Spatial analysis of waterborne diseases was made using proportionate symbols in GIS environment (Fig. 13). It has been found that prevalence of waterborne diseases is the highest near the city centre, in the wards Paharpur, Jalandhari, Seetaram, Gurutola, Katra and Bazbahadur and in the southern end of the city in wards Harbanshpur and Sarfuddinpur. Prevalence of waterborne diseases was low in the wards like Civil lines, Raidopur, Mukeriganj, Heerapatti and Arazibagh. Finally layer of waterborne diseases in Azamgarh city was merged with vulnerable zones map of waterborne diseases in the city (Fig. 14). The result shows that high and low prevalence of diseases coincided with high and low vulnerable zones of waterborne diseases respectively; validating the role of socio-economic and environmental factors, water quality index and multi-criteria decision making for vulnerability analysis.

Fig.13
figure 13

Prevalent waterborne diseases in the city

Fig. 14
figure 14

Prevalent diseases vis-a-vis vulnerable zones in the city

Therefore, our model to identify vulnerable zones to waterborne disease is validated. The model has helped to find areas in the city that require instant attention to curb the incidence of waterborne diseases. Therefore it can be said that use of Fuzzy AHP in combination with GIS offers useful results in demarcation of vulnerable zones to various diseases. Multi-criteria decision making using Fuzzy AHP is becoming more powerful approach to take complex decisions for identifying vulnerable areas.

Conclusion

The study has been conducted into two stages. First stage involves spatial analysis of the decision factors responsible for waterborne diseases in Azamgarh city. Three decision factors i.e. socio-economic factors, quality of drinking water and environmental factors were selected where socio-economic factors involved five decision criteria i.e. population density, household density, literacy rate, irregular water supply, improper sanitation; quality of drinking water involved one criteria i.e. water quality index and environmental factors involved land use land cover and built-up index. Therefore total eight criteria were analysed.

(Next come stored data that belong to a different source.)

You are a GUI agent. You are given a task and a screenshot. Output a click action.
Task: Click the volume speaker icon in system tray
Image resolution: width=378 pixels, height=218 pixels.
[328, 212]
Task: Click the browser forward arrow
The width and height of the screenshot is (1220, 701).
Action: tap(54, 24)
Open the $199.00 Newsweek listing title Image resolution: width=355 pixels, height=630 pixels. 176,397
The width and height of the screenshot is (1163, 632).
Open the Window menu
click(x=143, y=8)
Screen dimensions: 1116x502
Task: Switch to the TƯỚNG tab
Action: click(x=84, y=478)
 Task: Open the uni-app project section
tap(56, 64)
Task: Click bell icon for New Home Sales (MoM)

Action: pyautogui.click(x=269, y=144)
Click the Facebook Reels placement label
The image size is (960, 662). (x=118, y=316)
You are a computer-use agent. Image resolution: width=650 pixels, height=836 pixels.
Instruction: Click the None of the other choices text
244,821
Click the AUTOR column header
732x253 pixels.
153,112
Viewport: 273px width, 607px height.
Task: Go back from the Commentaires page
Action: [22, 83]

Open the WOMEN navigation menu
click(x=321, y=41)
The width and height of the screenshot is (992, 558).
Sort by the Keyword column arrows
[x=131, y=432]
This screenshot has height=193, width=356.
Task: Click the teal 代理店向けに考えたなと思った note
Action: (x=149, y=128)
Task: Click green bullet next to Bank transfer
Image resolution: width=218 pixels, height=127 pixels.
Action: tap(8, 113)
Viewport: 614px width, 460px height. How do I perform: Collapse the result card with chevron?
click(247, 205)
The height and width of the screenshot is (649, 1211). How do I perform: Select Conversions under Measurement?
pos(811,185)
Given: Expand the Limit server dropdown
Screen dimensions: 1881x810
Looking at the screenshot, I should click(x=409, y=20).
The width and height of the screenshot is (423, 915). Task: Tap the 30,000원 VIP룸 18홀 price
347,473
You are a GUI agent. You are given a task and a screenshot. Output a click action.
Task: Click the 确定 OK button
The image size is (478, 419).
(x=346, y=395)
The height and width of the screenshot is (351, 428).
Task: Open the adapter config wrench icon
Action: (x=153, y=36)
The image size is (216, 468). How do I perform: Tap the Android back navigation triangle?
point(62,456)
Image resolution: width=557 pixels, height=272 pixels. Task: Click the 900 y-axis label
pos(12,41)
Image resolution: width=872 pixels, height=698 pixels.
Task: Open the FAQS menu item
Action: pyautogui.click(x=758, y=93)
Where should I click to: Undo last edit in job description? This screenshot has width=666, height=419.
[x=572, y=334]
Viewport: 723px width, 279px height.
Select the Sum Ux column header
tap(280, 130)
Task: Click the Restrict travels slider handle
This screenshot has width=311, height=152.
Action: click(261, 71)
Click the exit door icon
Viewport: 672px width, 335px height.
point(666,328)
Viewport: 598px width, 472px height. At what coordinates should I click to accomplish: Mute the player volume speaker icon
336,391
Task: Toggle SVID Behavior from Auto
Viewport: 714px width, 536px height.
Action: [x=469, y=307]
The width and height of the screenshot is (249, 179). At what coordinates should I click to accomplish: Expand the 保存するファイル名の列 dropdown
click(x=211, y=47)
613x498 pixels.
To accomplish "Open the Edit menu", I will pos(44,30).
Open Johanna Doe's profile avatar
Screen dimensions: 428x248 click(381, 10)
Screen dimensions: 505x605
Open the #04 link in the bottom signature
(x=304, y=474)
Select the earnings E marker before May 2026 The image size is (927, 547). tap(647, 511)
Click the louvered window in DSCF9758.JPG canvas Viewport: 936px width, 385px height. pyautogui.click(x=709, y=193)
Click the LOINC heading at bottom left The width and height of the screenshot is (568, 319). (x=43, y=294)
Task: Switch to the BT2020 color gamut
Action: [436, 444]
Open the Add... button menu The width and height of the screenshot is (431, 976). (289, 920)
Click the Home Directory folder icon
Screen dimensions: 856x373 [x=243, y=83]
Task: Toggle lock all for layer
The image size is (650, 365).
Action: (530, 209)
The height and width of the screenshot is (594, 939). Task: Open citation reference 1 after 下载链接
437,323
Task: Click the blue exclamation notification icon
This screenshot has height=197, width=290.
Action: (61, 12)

In the second stage, considering all the eight criteria, multi-criteria decision making using FAHP-extent analysis method was performed to obtain weights of all the criteria. The result shows that, the most influential factors for occurrence of waterborne diseases are quality of drinking water, irregular water supply, and improper sanitation with 0.247, 0.204 and 0.194 weights respectively. Moreover, weighted overlay analysis considering weights of all the decision criteria was used to generate waterborne diseases vulnerability map. The map shows that highly vulnerable zones to waterborne diseases were found near city centre in areas with high population and household density, where facilities of water and sanitation and sanitation are inadequate and drinking water is fetched from shallow hand pumps. The results were finally validated with the help of ground data of prevalence of waterborne diseases. The result shows that prevalence of waterborne diseases in the city is closely associated with the zones showing very high and high vulnerability to waterborne diseases, generated by spatial vulnerability analysis in the city. Therefore, our model to identify vulnerable zones to waterborne disease is validated. Study maintains that GIS in combination with multi criteria decision making Fuzzy AHP offers useful results in demarcation of vulnerable zones to various diseases. The vulnerable zones for waterborne diseases on the city map will help city planners for diagnostic planning, implementation and monitoring the programmes in particular vulnerable areas along with minimizing duplication of efforts and thus making implementation more targeted, effective and comprehensive. The study suggests implementation of fuzzy AHP and Geospatial techniques for modelling of vulnerable zones of various diseases.